# [What to work on]
How many lines below contain the word "toolbar"? Answer with that number alone.

○ ○ ○ ○ ○ ○ ○

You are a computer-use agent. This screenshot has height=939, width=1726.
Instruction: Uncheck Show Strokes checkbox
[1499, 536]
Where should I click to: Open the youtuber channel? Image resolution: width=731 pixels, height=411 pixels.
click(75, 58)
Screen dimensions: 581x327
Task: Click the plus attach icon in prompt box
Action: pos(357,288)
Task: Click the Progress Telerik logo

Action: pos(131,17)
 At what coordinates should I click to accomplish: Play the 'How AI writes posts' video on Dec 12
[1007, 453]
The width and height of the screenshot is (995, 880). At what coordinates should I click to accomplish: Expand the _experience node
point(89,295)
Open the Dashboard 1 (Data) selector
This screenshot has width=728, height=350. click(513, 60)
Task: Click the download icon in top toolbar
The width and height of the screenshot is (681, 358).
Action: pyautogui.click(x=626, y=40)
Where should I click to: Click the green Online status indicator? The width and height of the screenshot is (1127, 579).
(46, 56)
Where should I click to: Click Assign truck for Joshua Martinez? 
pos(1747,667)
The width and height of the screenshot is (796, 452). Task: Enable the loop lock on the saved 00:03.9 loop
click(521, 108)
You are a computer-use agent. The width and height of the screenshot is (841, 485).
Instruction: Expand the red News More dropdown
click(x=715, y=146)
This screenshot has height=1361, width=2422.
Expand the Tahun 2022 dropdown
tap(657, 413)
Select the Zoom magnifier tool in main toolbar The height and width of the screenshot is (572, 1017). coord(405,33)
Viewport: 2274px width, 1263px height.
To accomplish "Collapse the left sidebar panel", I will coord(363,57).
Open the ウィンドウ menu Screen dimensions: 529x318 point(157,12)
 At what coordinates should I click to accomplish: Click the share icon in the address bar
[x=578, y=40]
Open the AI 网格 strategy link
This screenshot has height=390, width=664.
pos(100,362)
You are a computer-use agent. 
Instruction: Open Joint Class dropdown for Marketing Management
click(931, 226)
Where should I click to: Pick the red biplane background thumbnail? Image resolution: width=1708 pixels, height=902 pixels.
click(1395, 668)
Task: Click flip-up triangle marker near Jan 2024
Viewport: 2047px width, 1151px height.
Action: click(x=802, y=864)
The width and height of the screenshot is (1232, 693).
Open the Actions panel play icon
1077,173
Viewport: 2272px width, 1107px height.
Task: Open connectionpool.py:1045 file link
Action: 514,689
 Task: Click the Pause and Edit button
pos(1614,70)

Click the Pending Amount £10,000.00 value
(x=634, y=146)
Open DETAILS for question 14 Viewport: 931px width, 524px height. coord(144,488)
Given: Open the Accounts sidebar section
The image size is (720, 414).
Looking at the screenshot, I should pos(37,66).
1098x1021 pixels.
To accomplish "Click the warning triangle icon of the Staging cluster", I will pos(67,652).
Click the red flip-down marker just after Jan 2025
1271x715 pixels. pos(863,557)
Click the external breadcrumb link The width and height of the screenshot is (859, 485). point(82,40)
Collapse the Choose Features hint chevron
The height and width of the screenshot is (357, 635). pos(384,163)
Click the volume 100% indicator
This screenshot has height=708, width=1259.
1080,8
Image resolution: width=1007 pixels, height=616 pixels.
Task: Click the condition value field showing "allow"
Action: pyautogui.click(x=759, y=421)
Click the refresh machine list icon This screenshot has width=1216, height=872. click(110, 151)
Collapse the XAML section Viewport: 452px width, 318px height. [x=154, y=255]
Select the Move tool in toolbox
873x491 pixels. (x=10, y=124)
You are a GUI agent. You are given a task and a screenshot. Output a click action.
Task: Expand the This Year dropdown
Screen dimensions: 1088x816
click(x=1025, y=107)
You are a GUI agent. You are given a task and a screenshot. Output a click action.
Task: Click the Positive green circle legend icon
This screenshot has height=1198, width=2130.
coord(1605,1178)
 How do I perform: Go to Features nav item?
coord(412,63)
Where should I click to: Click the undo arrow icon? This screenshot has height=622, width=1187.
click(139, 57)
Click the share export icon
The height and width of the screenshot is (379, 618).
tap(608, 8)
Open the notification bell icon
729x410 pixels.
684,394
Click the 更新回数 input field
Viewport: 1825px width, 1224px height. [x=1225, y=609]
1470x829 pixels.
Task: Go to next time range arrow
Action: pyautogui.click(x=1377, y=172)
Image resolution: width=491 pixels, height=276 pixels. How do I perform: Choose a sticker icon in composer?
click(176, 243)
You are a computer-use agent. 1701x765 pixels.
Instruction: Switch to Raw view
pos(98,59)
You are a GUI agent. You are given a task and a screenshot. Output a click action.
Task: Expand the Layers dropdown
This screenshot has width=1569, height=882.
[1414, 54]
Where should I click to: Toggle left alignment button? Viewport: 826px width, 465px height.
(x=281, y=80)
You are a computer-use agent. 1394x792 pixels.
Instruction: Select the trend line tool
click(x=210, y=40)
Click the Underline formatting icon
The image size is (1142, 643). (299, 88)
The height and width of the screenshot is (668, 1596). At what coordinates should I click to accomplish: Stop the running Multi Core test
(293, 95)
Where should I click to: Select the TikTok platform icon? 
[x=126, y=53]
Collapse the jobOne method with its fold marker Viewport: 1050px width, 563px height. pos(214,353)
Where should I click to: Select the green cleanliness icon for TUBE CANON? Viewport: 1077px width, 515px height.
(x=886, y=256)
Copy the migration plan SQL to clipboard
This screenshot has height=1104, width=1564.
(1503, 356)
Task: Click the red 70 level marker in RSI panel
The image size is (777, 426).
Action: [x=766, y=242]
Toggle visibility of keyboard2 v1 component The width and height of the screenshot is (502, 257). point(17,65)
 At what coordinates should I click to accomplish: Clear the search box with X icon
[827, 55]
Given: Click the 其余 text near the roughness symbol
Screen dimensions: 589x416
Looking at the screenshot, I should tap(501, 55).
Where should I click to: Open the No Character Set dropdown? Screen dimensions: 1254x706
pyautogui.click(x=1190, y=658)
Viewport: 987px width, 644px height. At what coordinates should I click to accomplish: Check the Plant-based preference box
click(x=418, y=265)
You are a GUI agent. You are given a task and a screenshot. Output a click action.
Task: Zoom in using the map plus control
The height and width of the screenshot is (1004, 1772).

○ ○ ○ ○ ○ ○ ○

# [Output]
2